[INPUT DATA]
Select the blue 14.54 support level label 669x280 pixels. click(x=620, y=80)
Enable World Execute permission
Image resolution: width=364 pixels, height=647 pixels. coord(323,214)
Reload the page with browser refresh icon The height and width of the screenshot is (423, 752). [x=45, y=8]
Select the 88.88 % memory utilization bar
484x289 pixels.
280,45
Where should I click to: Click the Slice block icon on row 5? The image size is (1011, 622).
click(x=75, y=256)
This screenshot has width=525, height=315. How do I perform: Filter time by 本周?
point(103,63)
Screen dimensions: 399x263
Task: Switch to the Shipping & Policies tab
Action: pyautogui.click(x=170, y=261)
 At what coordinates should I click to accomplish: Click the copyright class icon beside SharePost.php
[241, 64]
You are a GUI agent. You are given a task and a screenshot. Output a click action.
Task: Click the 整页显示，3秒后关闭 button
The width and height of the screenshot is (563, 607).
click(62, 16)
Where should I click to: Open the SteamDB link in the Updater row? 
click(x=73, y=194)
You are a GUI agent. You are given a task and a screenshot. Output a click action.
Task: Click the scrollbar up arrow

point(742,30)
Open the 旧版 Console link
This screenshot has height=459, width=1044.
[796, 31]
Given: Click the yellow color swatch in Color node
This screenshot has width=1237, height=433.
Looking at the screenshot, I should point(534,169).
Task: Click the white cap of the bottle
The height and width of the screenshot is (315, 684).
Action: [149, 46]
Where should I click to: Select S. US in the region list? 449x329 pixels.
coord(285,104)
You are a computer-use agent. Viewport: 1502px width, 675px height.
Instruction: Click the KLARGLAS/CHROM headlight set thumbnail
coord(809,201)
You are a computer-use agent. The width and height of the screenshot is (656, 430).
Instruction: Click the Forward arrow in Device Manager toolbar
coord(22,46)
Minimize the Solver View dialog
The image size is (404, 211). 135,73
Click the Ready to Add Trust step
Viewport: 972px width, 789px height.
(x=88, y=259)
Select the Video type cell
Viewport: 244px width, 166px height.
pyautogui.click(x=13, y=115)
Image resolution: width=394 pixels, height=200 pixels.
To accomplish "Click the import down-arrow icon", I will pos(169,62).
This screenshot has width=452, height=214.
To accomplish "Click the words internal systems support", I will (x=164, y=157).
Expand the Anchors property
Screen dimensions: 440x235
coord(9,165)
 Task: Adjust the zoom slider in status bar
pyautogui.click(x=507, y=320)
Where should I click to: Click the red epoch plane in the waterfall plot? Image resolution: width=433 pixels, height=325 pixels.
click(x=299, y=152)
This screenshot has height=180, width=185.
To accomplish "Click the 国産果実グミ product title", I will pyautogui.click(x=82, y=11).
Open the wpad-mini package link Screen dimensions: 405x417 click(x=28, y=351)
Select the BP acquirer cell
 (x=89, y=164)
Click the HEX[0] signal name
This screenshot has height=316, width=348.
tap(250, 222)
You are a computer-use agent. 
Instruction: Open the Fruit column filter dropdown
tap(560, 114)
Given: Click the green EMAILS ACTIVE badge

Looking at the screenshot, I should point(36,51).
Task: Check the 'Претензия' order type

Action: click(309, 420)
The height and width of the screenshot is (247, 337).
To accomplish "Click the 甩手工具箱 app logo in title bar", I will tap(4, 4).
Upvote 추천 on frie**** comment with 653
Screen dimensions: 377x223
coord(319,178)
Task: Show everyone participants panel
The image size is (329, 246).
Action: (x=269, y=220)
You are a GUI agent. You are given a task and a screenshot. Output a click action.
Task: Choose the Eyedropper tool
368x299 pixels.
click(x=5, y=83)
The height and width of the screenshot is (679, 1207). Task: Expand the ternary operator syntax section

[TASK REQUIREMENTS] The lines to extract from the data above begin with the line containing "Given: Click the green EMAILS ACTIVE badge" and end with the line containing "Task: Choose the Eyedropper tool". Extract them exactly, including both.

[OUTPUT]
Given: Click the green EMAILS ACTIVE badge

Looking at the screenshot, I should point(36,51).
Task: Check the 'Претензия' order type

Action: click(309, 420)
The height and width of the screenshot is (247, 337).
To accomplish "Click the 甩手工具箱 app logo in title bar", I will tap(4, 4).
Upvote 추천 on frie**** comment with 653
Screen dimensions: 377x223
coord(319,178)
Task: Show everyone participants panel
The image size is (329, 246).
Action: (x=269, y=220)
You are a GUI agent. You are given a task and a screenshot. Output a click action.
Task: Choose the Eyedropper tool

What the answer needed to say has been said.